Task to carry out
Every line below from the one containing "Image resolution: width=290" through the one containing "Open the 16:9 aspect ratio selector" is to be printed exactly, with the pictures omitted.

*** Entries supplied

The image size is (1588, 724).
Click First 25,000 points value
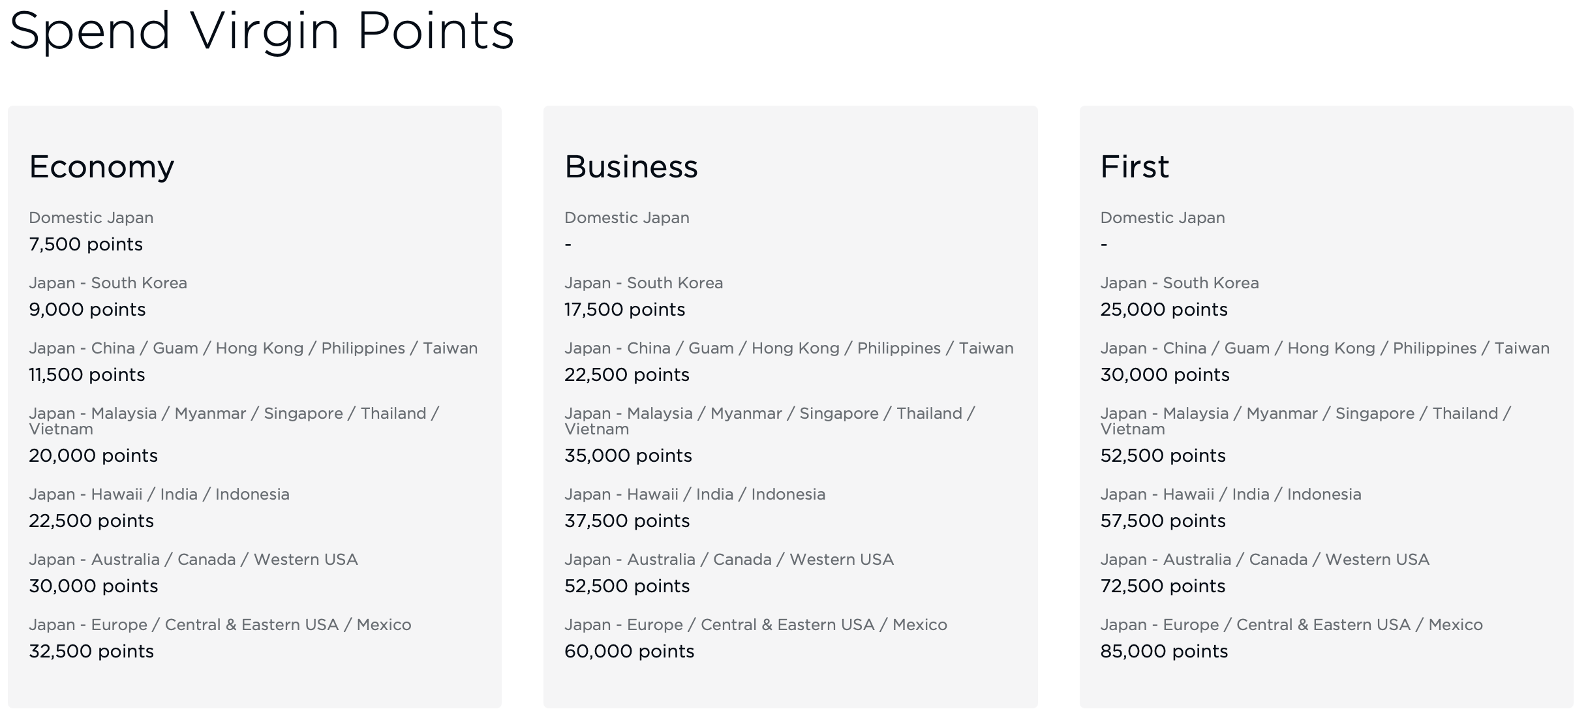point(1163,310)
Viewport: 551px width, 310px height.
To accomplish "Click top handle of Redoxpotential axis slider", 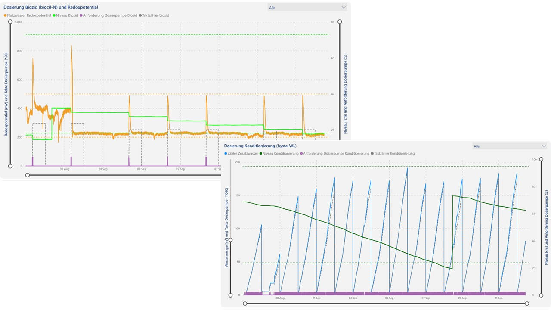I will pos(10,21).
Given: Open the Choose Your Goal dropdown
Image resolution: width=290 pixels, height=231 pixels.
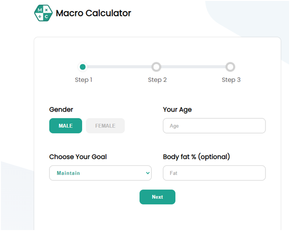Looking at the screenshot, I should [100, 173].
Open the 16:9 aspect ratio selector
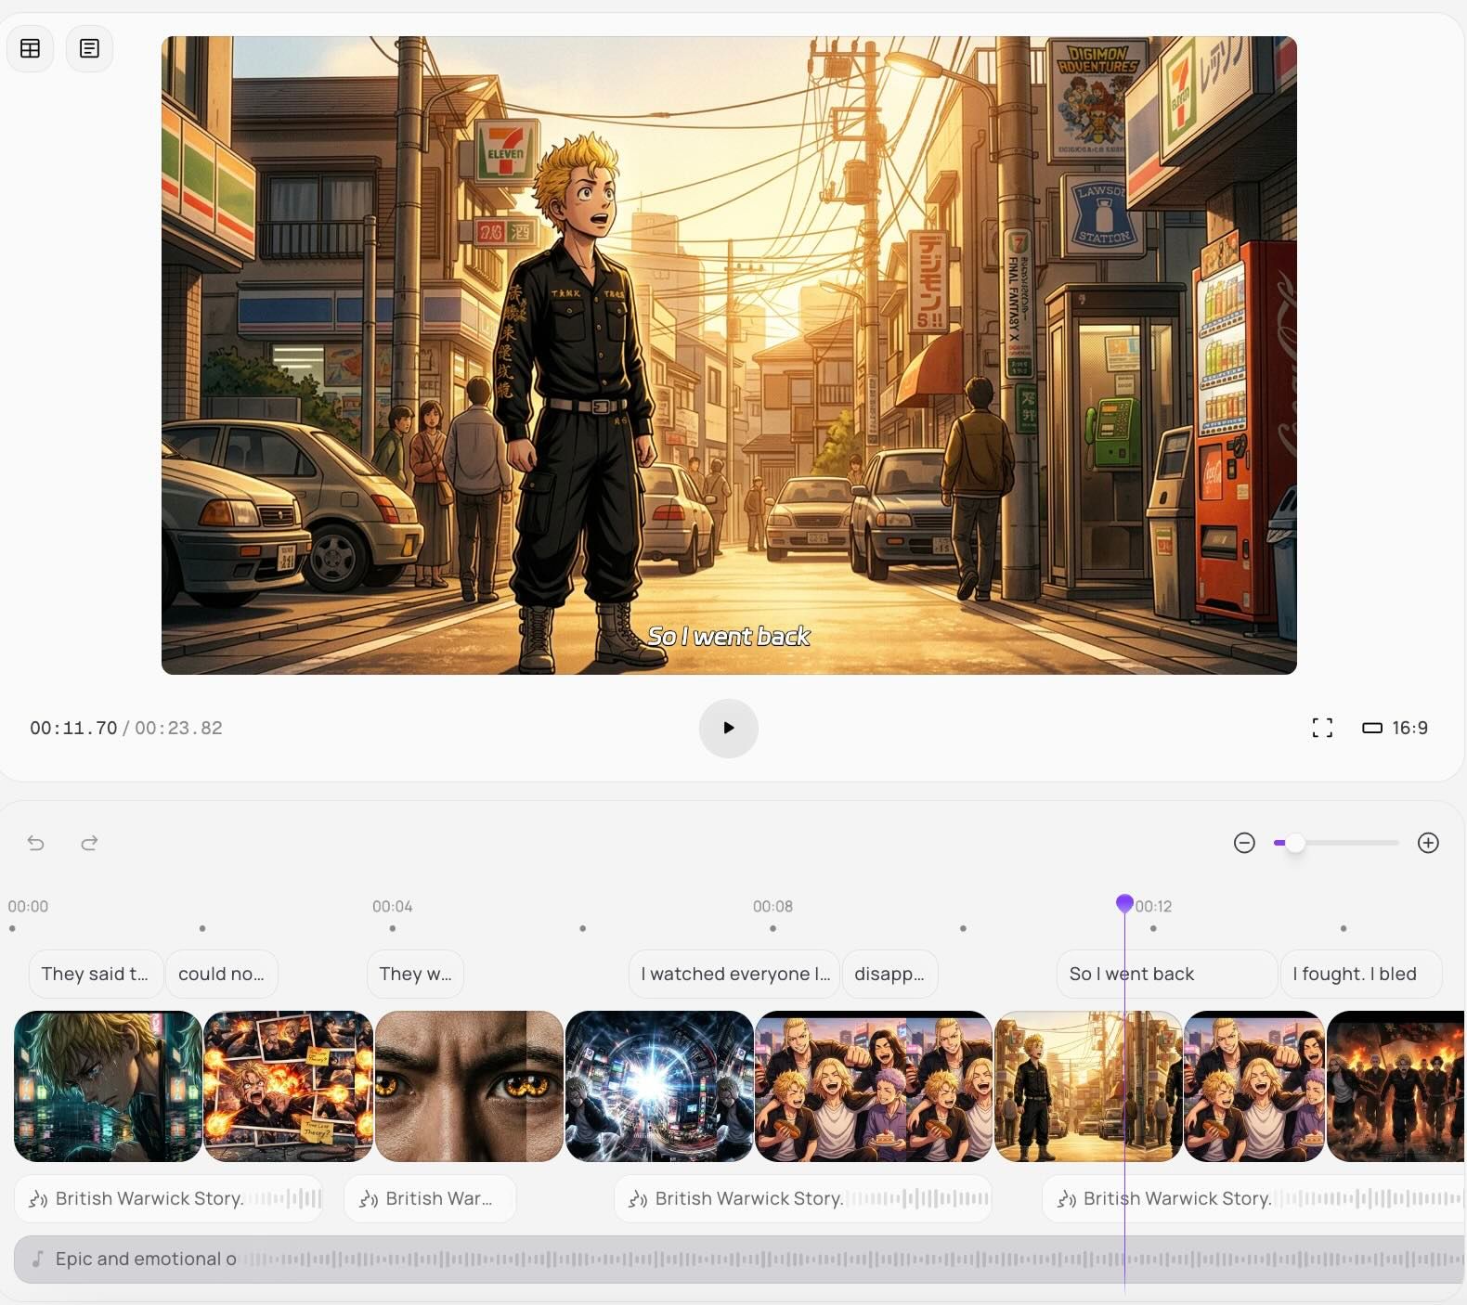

******
*** Entries supplied

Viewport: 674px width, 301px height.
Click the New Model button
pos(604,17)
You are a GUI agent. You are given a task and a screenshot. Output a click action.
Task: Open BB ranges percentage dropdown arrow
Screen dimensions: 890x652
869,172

******

Finished task
Image resolution: width=290 pixels, height=231 pixels.
Looking at the screenshot, I should [100, 173].
Open the 16:9 aspect ratio selector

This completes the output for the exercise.